Between the perceived “life and death” of the table readings, and the actual horrendousness of the shooting of someone I had known and said “Hi” to, I was understandably badly shaken up. 

That’s when I quit being a staff member on Phyllis. 

(Historical Footnote:  My replacements at Story Editor were Glen and Les Charles, who went on the create Cheers.)

Instead of being on staff, as I have mentioned elsewhere, for three seasons, I wrote eight episodes a year for the various Mary Tyler Moore Company series (they had half a dozen of them on the air at the time), including Phyllis.

And I never attended a table reading again. 

Until Best of the West, four years later.

And only because I had to.

When you’re the Executive Producer, they require you to go to the table readings.

(A Weird Observation, And I’m Not Entirely Certain It’s Correct:  Throughout my career, I never saw myself as working for anyone.  I always felt I was contributing my talents to certain projects, like an independent contractor supplying a specialized service.  I wonder if I actually felt that way back then, or if I am simply cosmetically altering my Memory Bank.)

3 comments:

Steve from Toronto said...

YOUNG WRITER: “Who’s that?”

PRODUCER: “That’s Cloris. And that spells trouble.”

YOUNG WRITER: ”And it’s pronounced ‘Cloris’?”

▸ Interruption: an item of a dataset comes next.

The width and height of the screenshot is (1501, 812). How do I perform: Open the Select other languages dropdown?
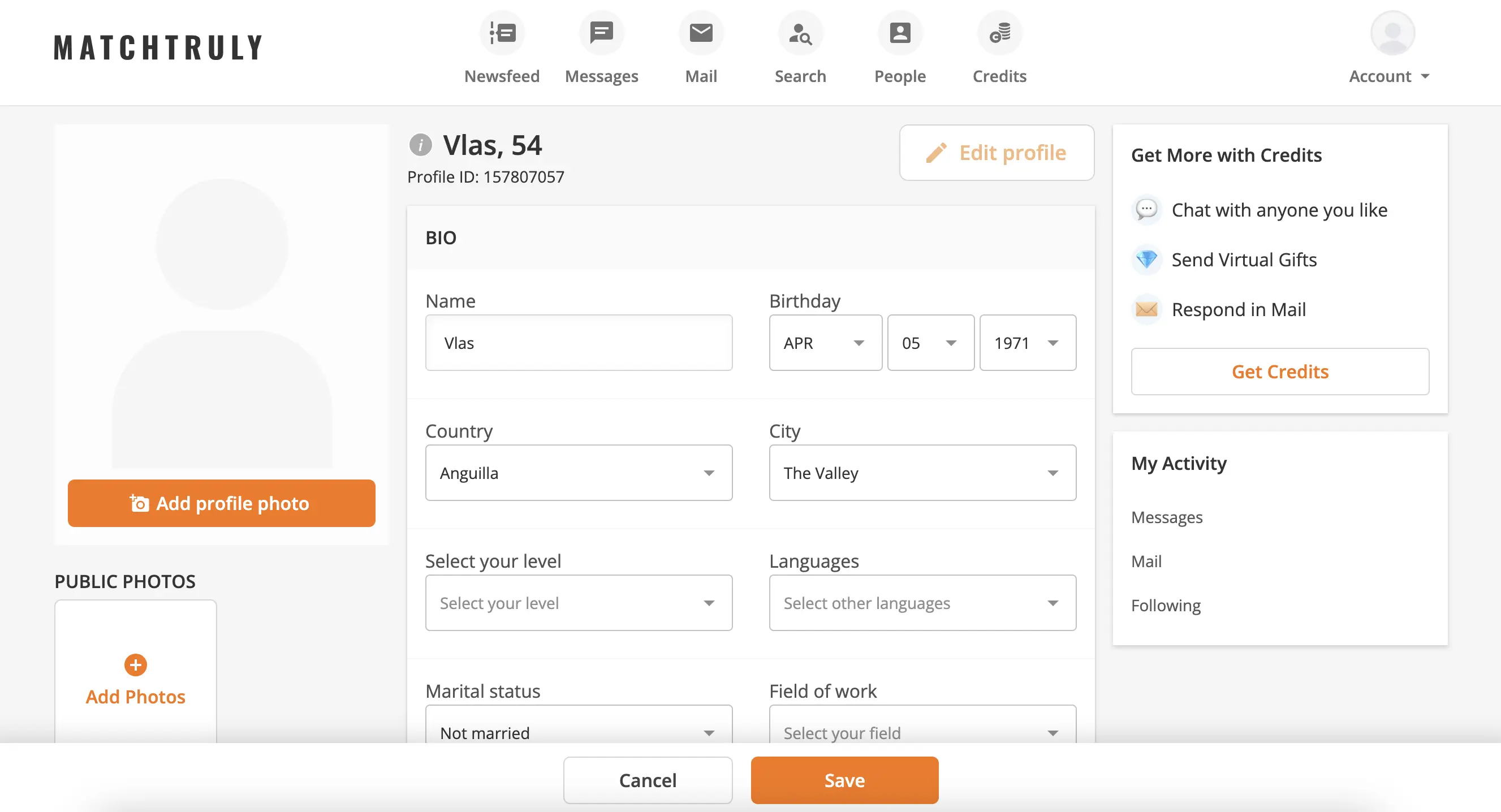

Nope, now that I look at it on the screen, it doesn't work quite as well as Johnny Trombone.

Mac said...

Cloris sounds like a gem. i saw her on a roast acting like a total b****. So now I know she wasn't acting...

Bernie Miller said...

Was going to ask a while back if you have watched Raising Hope and what reaction you have to Cloris' performance. I liked her in her MTM role, never saw the show Phyllis, and thought she was very good in The Last Picture Show. As an old somewhat demented woman on Hope, she seems almost a natural. But it's one of those shows that you probably love or hate, no middle ground.